- [Your goal]: Scale the listing from the line with "Open Flu Score column options menu" through the end, both ends included, and write those lines out again with the requests. Multiply the coordinates in the answers by 0.8 and round them to whole numbers, rounding halves up. Leave the pictures out.

──────────────────────────────

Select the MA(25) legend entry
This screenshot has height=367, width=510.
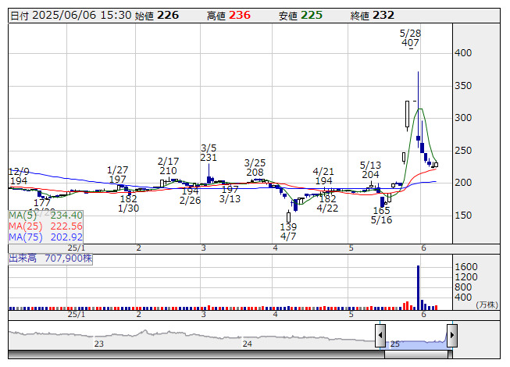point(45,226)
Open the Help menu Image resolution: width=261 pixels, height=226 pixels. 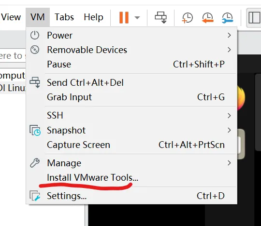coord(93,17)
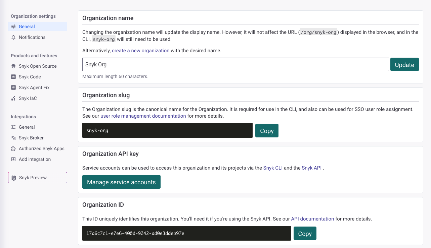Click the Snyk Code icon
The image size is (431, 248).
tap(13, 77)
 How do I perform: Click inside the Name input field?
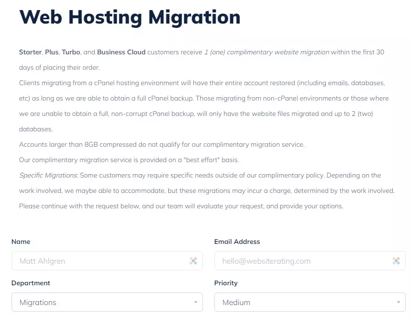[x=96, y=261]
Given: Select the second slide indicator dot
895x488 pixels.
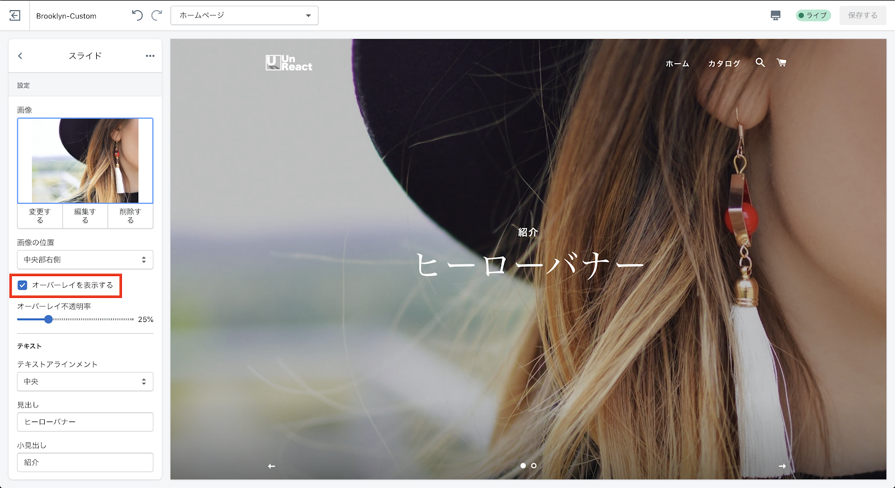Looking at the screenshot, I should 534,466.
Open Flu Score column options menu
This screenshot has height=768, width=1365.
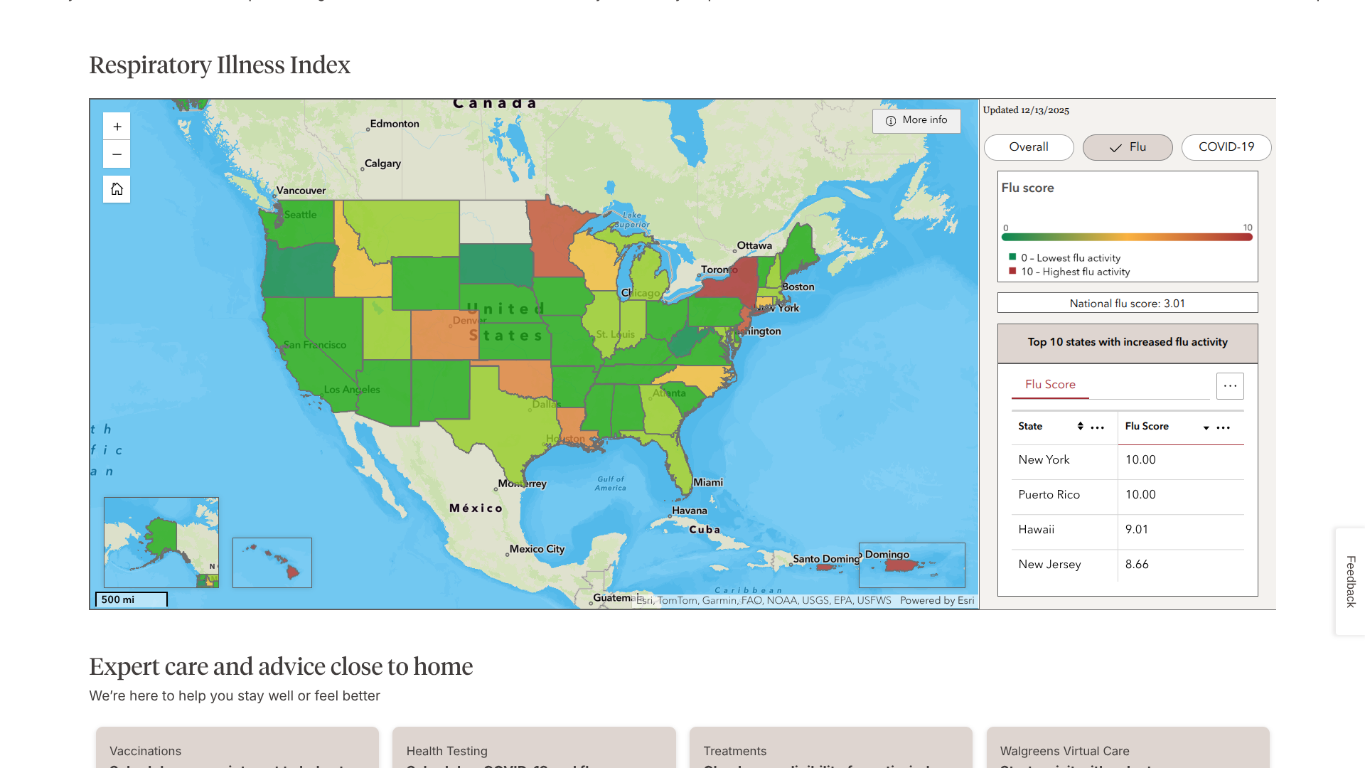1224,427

──────────────────────────────

- [Task result]:
Open Flu Score column options menu
This screenshot has height=768, width=1365.
979,342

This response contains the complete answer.